Showing 5 changed files with 54 additions and 28 deletions.
diff --git a/Dockerfile.cpu b/Dockerfile.cpu
@@ -3,6 +3,7 @@ COPY . /src
 WORKDIR /src
 RUN pip install -U pip && rm -rf ~/.cache/pip
 RUN pip install -r requirements.txt && rm -rf ~/.cache/pip
+RUN python -m spacy download en_core_web_sm
 
 EXPOSE 8000
 

diff --git a/requirements.txt b/requirements.txt
@@ -1,4 +1,5 @@
 https://github.com/ceshine/textrank/archive/20190425.zip
+spacy==2.0.18
 opencc-python-reimplemented
 starlette==0.11.4
 jinja2

diff --git a/summa_score_sentences.py b/summa_score_sentences.py
@@ -1,7 +1,8 @@
 """Using similarity function from the original TextRank algorithm."""
 from langdetect import detect
 from summa.pagerank_weighted import pagerank_weighted_scipy as _pagerank
-from summa.preprocessing.textcleaner import clean_text_by_sentences as _clean_text_by_sentences
+# from summa.preprocessing.textcleaner import clean_text_by_sentences as _clean_text_by_sentences
+from text_cleaning_en import clean_text_by_sentences as en_clean_text_by_sentences
 from summa.commons import build_graph as _build_graph
 from summa.commons import remove_unreachable_nodes as _remove_unreachable_nodes
 from summa.summarizer import _set_graph_edge_weights, _add_scores_to_sentences
@@ -31,8 +32,10 @@ def summarize(text, additional_stopwords=None):
         for i, paragraph in enumerate(paragraphs):
             # Gets a list of processed sentences.

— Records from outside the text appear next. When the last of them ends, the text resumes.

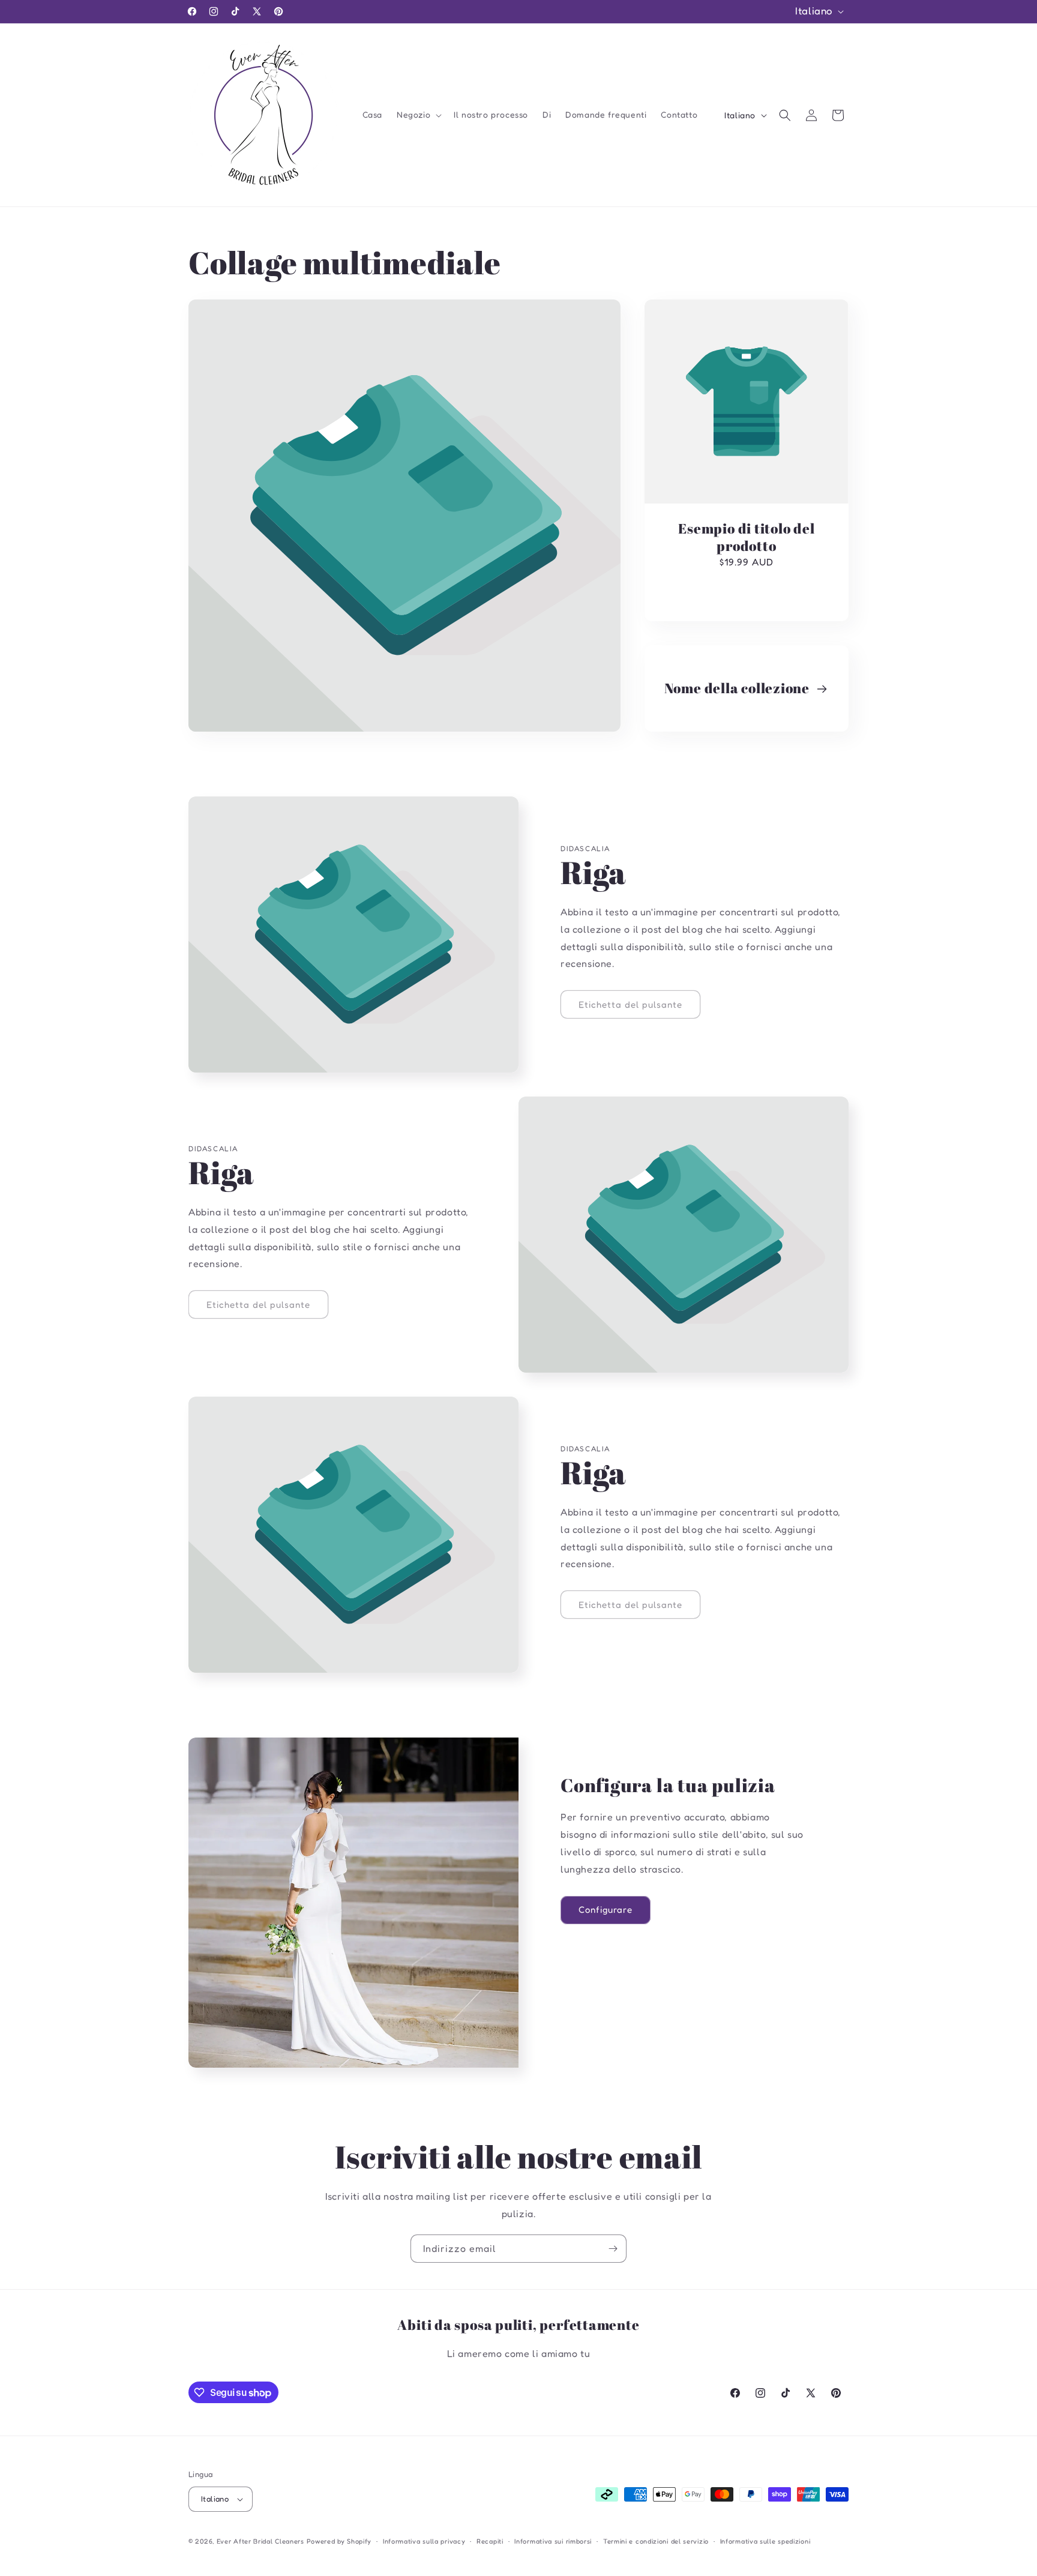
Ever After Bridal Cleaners (260, 2541)
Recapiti (489, 2541)
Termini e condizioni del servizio (656, 2541)
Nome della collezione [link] (738, 688)
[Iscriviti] (613, 2248)
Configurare (606, 1909)
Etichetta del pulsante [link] (630, 1004)
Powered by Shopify (339, 2541)
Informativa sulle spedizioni (765, 2541)
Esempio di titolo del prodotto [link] (746, 537)
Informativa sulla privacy (424, 2541)
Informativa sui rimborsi (553, 2541)
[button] (417, 114)
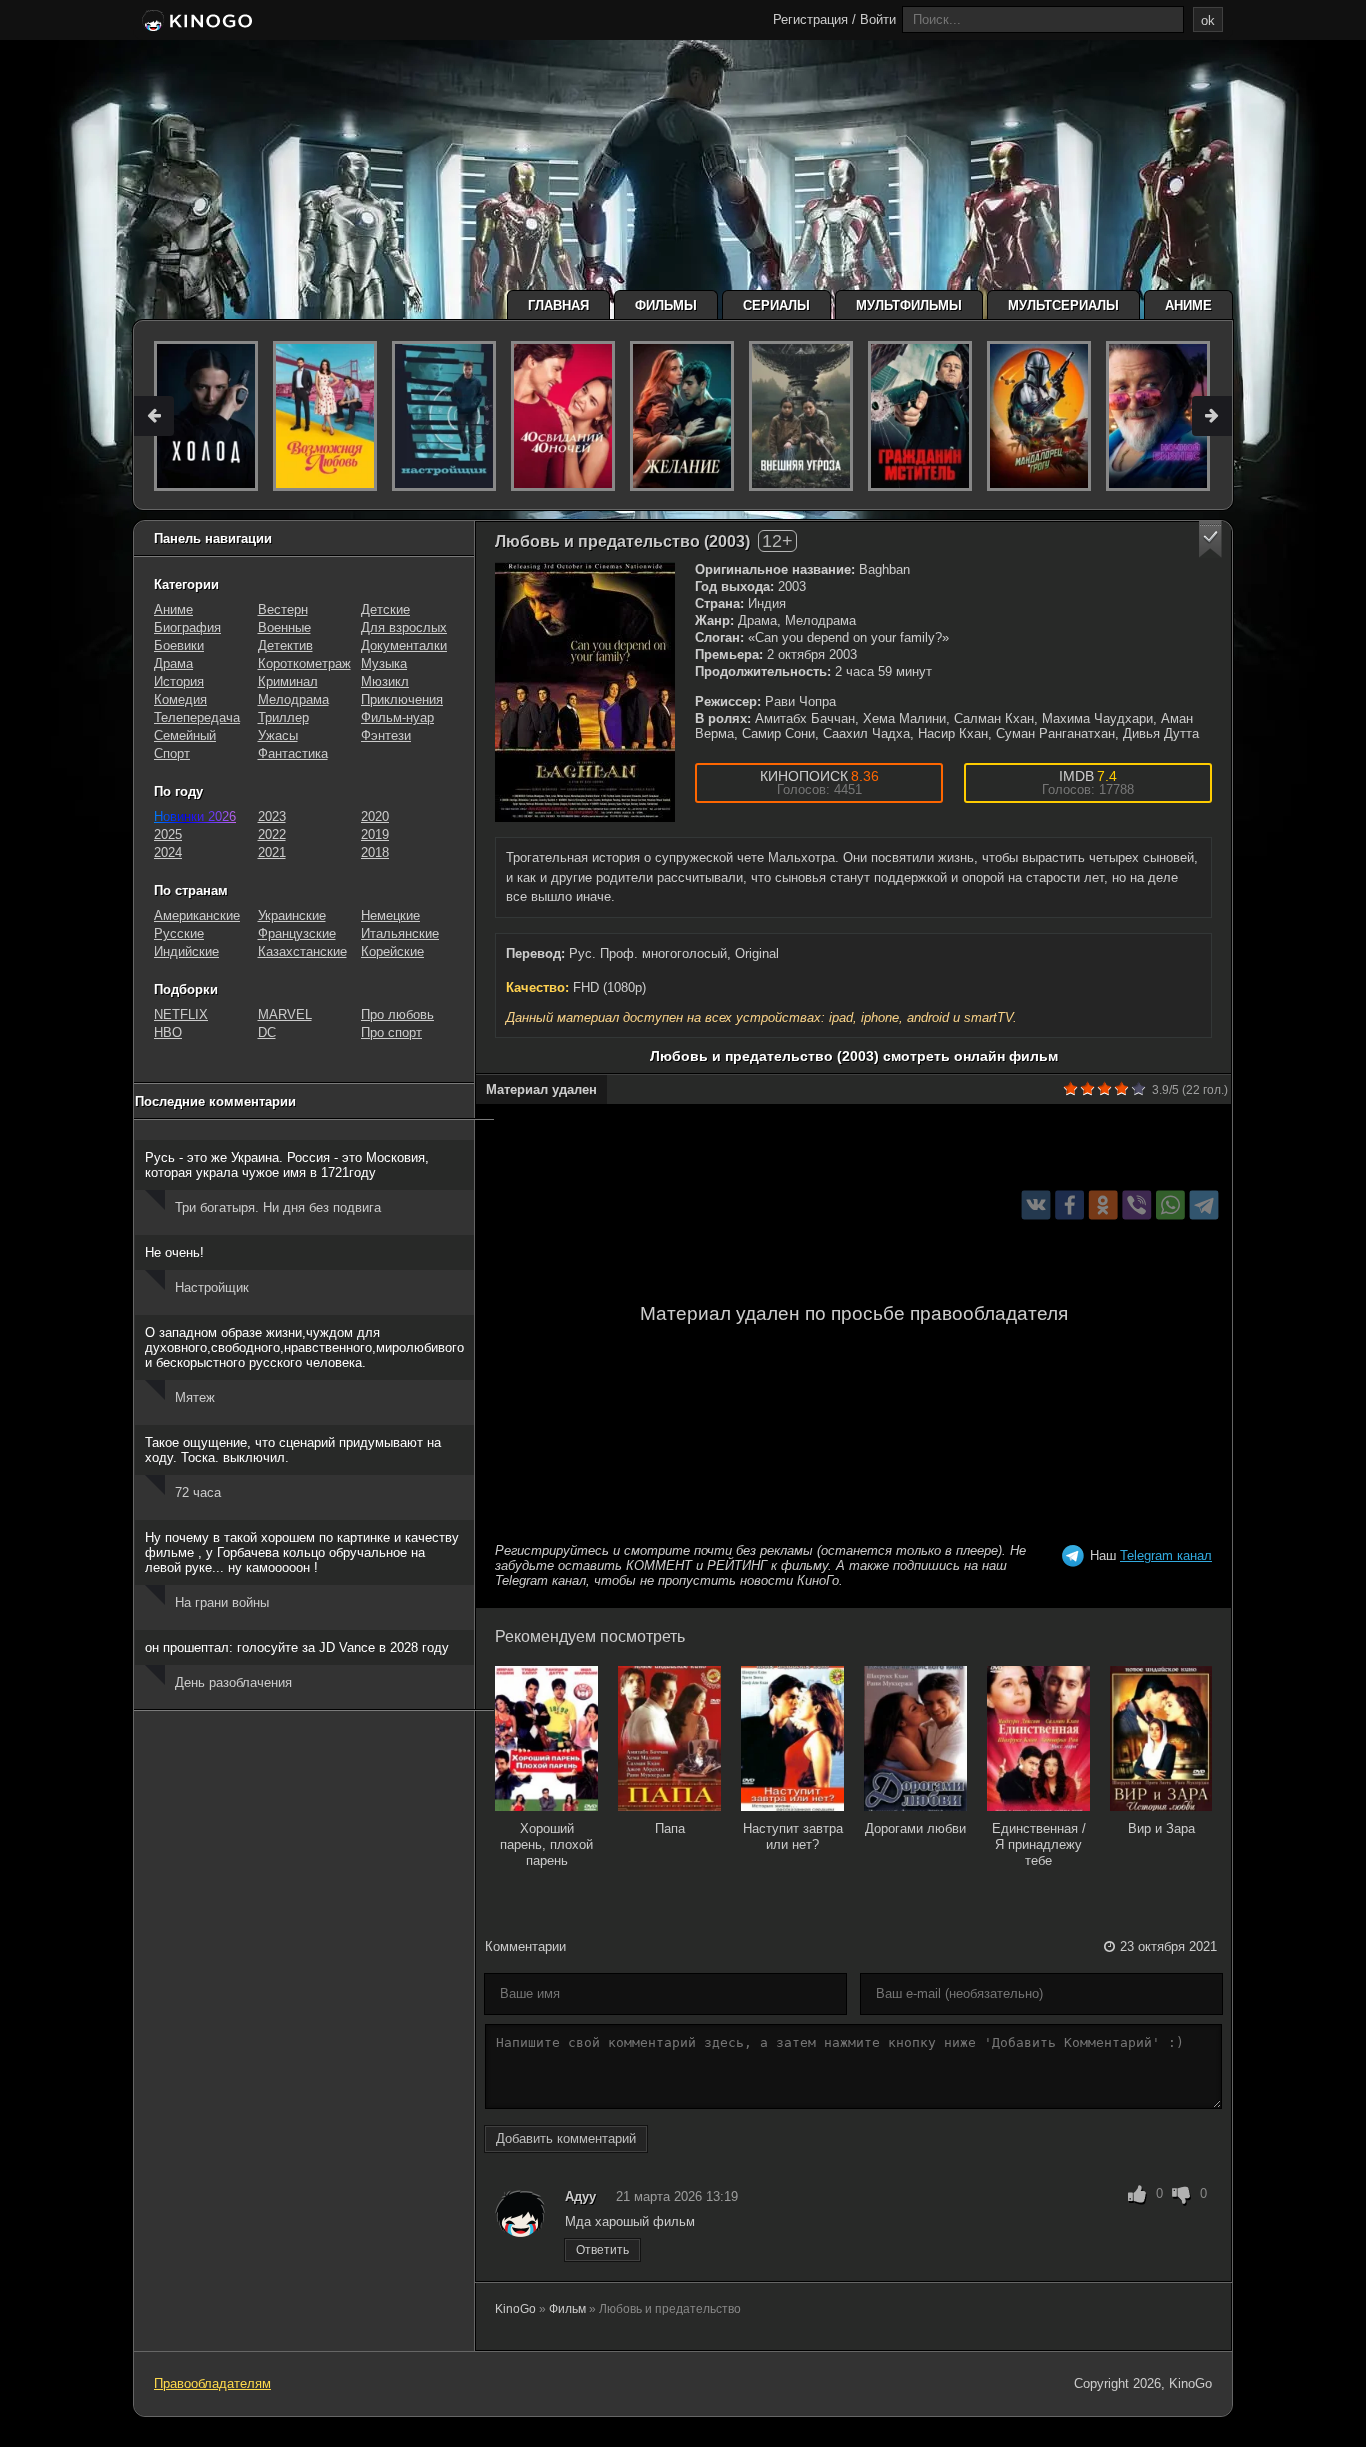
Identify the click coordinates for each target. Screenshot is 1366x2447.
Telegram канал (1166, 1555)
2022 (272, 834)
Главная (558, 305)
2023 (272, 816)
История (179, 681)
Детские (385, 609)
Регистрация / (814, 19)
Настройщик (212, 1287)
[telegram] (1204, 1205)
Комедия (180, 699)
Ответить (602, 2250)
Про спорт (391, 1032)
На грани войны (222, 1602)
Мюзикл (385, 681)
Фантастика (293, 753)
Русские (179, 933)
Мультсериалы (1063, 305)
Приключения (402, 699)
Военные (284, 627)
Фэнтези (386, 735)
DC (267, 1032)
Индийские (186, 951)
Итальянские (400, 933)
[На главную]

             if paragraph:
-                tmp = _clean_text_by_sentences(
-                    paragraph, "english", additional_stopwords)
+                tmp = en_clean_text_by_sentences(
+                    paragraph, additional_stopwords)
+                # tmp = _clean_text_by_sentences(
+                #     paragraph, "english")
                 for sent in tmp:
                     sent.paragraph = i
                 sentences += tmp
@@ -47,10 +50,9 @@ def summarize(text, additional_stopwords=None):
     else:
         return ["Language not suppored! (supported languages: en, zh, ja)"], None, lang
 
-    # print([sentence.token for sentence in sentences if sentence.token])
     # Creates the graph and calculates the similarity coefficient for every pair of nodes.
     graph = _build_graph(
-        [sentence.token for sentence in sentences if sentence.token])
+        [sentence.token for sentence in sentences if sentence.token and len(sentence.token) > 2])
     _set_graph_edge_weights(graph)
 
     # Remove all nodes with all edges weights equal to zero.
@@ -68,7 +70,6 @@ def summarize(text, additional_stopwords=None):
 
     # Sorts the sentences
     sentences.sort(key=lambda s: s.score, reverse=True)
-
     return sentences, graph, lang
 
 
@@ -82,4 +83,4 @@ def summarize(text, additional_stopwords=None):
 Cohen, has undertaken perhaps the most surprising and risky legal strategy.""")
     assert lang == "en"
     for row in res:
-        print(row)
+        print(f"{row.score} {row.text}")
diff --git a/summa_score_sentences_use.py b/summa_score_sentences_use.py
@@ -8,7 +8,7 @@
 import tensorflow_hub as hub
 from langdetect import detect
 from summa.pagerank_weighted import pagerank_weighted_scipy as _pagerank
-from summa.preprocessing.textcleaner import clean_text_by_sentences as _clean_text_by_sentences
+from text_cleaning_en import clean_text_by_sentences as _clean_text_by_sentences
 from summa.commons import build_graph as _build_graph
 from summa.commons import remove_unreachable_nodes as _remove_unreachable_nodes
 from summa.summarizer import _set_graph_edge_weights, _add_scores_to_sentences
@@ -60,32 +60,35 @@ def cosine_similarity(similarity_matrix, id_1, id_2):
 
 def attach_setence_embeddings(sentences, model_name, batch_size=32):
     model = get_model(model_name)
-    # remove extremely short sentences
-    sentence = [x for x in sentences if len(x.text) > 5]
-    sentence_embeddings = []
+    # don't use extremely short sentences
+    sentences_subset = [x for x in sentences if len(x.text) > 5]
+    sentence_embeddings_tmp = []
     with tf.Session() as session:
         session.run([tf.global_variables_initializer(),
                      tf.tables_initializer()])
-        for i in range(0, len(sentences), batch_size):
-            sentence_embeddings.append(
+        for i in range(0, len(sentences_subset), batch_size):
+            sentence_embeddings_tmp.append(
                 session.run(
                     model["sentence_emb"],
                     feed_dict={
                         model["sentence_input"]: [
-                            x.text for x in sentences[i:(i+batch_size)]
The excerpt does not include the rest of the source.